Drop every picture, then transcribe the remaining data exactly.

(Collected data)
Content starts

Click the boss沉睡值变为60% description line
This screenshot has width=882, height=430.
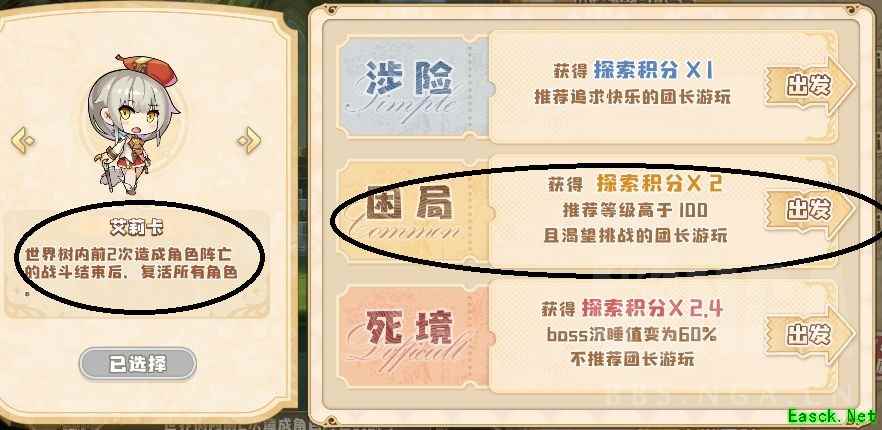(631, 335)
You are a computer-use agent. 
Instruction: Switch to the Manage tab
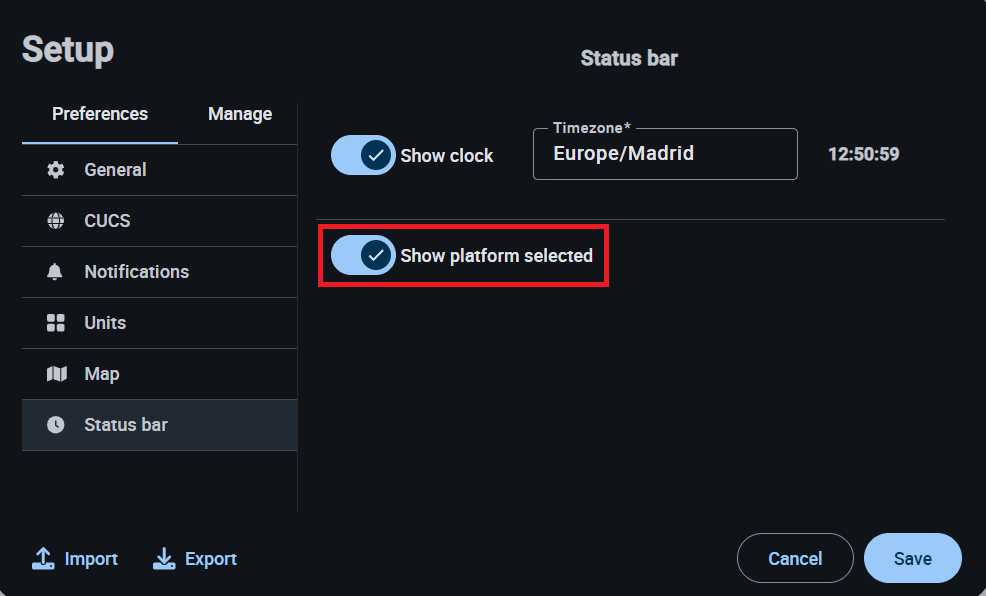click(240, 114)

Content ends

Solution for this exercise.
Click the boss沉睡值变为60% description line
This screenshot has width=882, height=430.
(631, 335)
You are a computer-use agent. 
Instruction: Switch to the Manage tab
click(240, 114)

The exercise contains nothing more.